William I, Prince of Orange (1533–1584), is remembered as a champion of religious freedom. He also is remembered as the father of the Dutch Republic. This Republic was a confederation of provinces that was pulled apart in 1795 by friction between republicans and monarchists, and then its territory was absorbed into Napoleon’s French Empire in 1806. As I understand it, it was a small country that fell within the boundaries of the current nation of the Netherlands, but you should double-check that before you write it on your term paper.

William’s stand for religious freedom was a dangerous thing in 16th century Europe, when wars of religion were raging. The Reformation had begun in 1517, and after that there was one war in Europe after another for the next two hundred years. As is often the case with “religious wars,” many of these wars were more about trade, territory, and political power than about religious doctrine (see “Reflections On War And Religion“). But many really did determine which nations, and which people, would be Protestant or Catholic. Most of the time it was required that a people share the religion of their monarch.

But even though the Calvinist-influenced Dutch Reformed Church was the established state religion of the Dutch Republic, citizens were free to be Catholic, and Lutheran, and Jewish. Many Sephardic Jews escaping Spain and Portugal in the 16th century moved into Amsterdam and other Dutch cities. Amsterdam in the 17th century was sometimes called the “Dutch Jerusalem” for its thriving Jewish community. And much of this religious freedom came about because of the example set by William I of Orange.

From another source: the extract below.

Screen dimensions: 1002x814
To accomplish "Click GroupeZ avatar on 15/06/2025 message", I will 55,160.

William I of Orange: Early Life

William was born in 1533 in a castle in Germany, the son of a Count. His mother raised him to be Lutheran. After the death of a cousin in 1544 he inherited the title Prince of Orange along with the principality of Orange and several baronies and manors in France and the Low Countries. Charles V (1500-1558), the Holy Roman Emperor of the House of Habsburg, decided that the Prince must convert to Catholicism to receive this inheritance. The pubescent William became the ward of Charles V and went to live at the court of Charles’s sister, Mary of Hungary.  Mary was regent of the Netherlands at the time. As an adult William displayed great skill at diplomacy. He was called “William the Silent” because of his discretion in diplomatic negotiations. He married a very wealthy heiress named Anne and had a son and a daughter.

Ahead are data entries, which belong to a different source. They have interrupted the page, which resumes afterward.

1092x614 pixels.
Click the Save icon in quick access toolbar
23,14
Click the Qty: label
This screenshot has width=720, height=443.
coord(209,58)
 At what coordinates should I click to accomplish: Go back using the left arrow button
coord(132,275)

Charles V abdicated in 1556, and rule passed to his son, Philip II of Spain. Philip saw himself as a defender of Catholicism against Protestantism. Among his other moves, Philip was the one who sent the famous Spanish Armada to England to overthrow the Protestant Queen Elizabeth I and make England a Catholic country again. You might remember that effort failed, and Elizabeth I continued to reign. But Philip was determined to root out and destroy anything he considered heresy. Books were banned, and burned. Even respected Catholic clergy had to be careful what they said, because if it was too sympathetic to Protestantism they might be imprisoned. Charles V already had introduced the Inquisition to the Netherlands and banned all forms of Protestantism, but Philip intensified these measures. Thousands were prosecuted and executed.

Philip appointed William to his Council of State and made him governor of four provinces. But William, and many of the other lords of the lowlands, were disatisfied with Philip’s autocratic rule. Eventually they also became alarmed at the ruthlessness of the Inquisition. The lords were Catholics, but many had friends and family who were Protestant. Many also had been influenced by the writing of Desiderius Erasmus of Rotterdam (1467?–1536). Erasmus was a humanist who combined Christian and classical philosophical thought. Erasmus persuaded many that people could think for themselves.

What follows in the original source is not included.